Mis en œuvre à partir de Yaoundé, le projet vise à combler le déficit de ressources humaines qualifiées et à doter l’Afrique centrale d’un outil moderne de transmission des savoirs.

À l’heure où l’intégration régionale en Afrique centrale reste un chantier semé d’embûches, la Banque des États de l’Afrique centrale (BEAC) vient de franchir un pas symbolique et stratégique. L’institution monétaire a annoncé la création d’un Institut de formation et de perfectionnement, destiné à renforcer les compétences des cadres financiers, bancaires et économiques de la sous-région CEMAC. Selon le gouverneur de la BEAC, Yvon Sana Bangui, cette initiative « répond à une double exigence : former une nouvelle génération de spécialistes capables d’accompagner les réformes économiques, et hisser la sous-région au niveau des standards internationaux en matière de finance et de régulation ». L’institut devrait ouvrir ses portes dès l’an prochain, avec un siège à Yaoundé et des antennes prévues à Douala et Libreville, cœur des places financières de la CEMAC.

Corpus

Le programme de formation sera structuré autour de trois volets principaux : la politique monétaire et la régulation bancaire, la gestion des marchés financiers régionaux, et l’analyse macroéconomique appliquée. Des modules spécialisés en statistiques, cybersécurité bancaire et innovation numérique sont également annoncés. « Nous devons préparer nos pays à affronter la digitalisation de la finance, les risques liés aux cryptomonnaies ou encore la nécessité de mobiliser l’épargne locale », précise un cadre de la BEAC associé au projet.

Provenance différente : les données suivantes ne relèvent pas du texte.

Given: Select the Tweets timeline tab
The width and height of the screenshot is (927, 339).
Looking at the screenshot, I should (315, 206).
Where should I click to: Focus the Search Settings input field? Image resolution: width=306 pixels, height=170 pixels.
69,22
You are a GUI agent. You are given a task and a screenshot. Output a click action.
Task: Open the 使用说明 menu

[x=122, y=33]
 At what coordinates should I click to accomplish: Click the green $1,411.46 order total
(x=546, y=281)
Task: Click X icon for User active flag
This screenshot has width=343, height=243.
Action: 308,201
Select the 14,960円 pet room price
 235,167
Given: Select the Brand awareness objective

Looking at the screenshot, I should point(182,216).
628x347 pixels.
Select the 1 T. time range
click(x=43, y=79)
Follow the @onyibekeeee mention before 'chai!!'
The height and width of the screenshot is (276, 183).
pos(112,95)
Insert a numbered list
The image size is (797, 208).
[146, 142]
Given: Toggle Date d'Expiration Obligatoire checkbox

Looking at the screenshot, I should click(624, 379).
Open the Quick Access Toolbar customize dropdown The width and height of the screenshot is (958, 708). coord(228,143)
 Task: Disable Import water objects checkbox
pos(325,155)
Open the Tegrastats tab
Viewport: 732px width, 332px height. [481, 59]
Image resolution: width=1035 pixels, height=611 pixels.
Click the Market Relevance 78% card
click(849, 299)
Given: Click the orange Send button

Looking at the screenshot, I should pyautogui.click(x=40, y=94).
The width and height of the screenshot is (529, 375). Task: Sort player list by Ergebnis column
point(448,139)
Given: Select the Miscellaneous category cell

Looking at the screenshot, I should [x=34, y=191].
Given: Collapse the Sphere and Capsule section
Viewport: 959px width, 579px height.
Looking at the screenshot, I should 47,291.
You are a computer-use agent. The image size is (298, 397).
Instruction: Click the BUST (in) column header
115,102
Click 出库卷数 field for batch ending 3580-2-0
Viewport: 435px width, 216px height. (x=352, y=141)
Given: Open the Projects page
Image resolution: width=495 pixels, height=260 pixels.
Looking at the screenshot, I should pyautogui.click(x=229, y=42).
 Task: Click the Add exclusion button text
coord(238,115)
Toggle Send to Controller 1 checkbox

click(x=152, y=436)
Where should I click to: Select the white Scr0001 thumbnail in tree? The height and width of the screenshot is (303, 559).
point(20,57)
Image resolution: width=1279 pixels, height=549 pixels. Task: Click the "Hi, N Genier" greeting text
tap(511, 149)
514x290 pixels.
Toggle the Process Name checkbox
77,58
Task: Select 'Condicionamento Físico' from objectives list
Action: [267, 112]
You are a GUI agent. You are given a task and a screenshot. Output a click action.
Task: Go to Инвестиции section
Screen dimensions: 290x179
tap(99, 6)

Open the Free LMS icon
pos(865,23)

Au-delà des techniciens de la Banque centrale, l’institut sera ouvert aux cadres des ministères des finances, aux responsables d’institutions de microfinance et aux jeunes diplômés désireux de se spécialiser. Une ouverture qui traduit une ambition plus large : transformer le déficit chronique de compétences en un vivier régional.

Regards

Les partenaires internationaux ne cachent pas leur intérêt. La Banque mondiale et le FMI, déjà impliqués dans plusieurs programmes de renforcement des capacités, ont salué l’initiative, tout comme l’École nationale d’administration (ENA) de Paris et l’Institut de la Banque de France, pressentis pour des collaborations.

Pour certains observateurs, ce projet constitue aussi un outil politique. « La BEAC cherche à consolider son rôle de moteur de l’intégration, dans un contexte où la libre circulation des personnes et des capitaux peine à se concrétiser », analyse un économiste camerounais. L’institut apparaît ainsi comme un geste de diplomatie régionale, capable de rapprocher des États souvent rivaux autour d’un intérêt commun : la formation des élites.

Reste la question de la pérennité. Les précédentes tentatives de créer des centres de formation régionaux ont souvent buté sur le manque de financement et de coordination. La BEAC assure avoir prévu un budget pluriannuel, alimenté par une fraction de ses excédents et par des partenariats extérieurs. Si cette promesse est tenue, l’Afrique centrale pourrait enfin disposer d’un outil capable de transformer ses ambitions de développement en compétences tangibles.

Dans une sous-région marquée par les paradoxes – richesse en ressources naturelles mais pauvreté structurelle, marchés fragmentés mais aspirations à l’unité – la création de cet institut résonne comme un signal fort : celui d’un futur qui se construit par la connaissance et la maîtrise des outils financiers.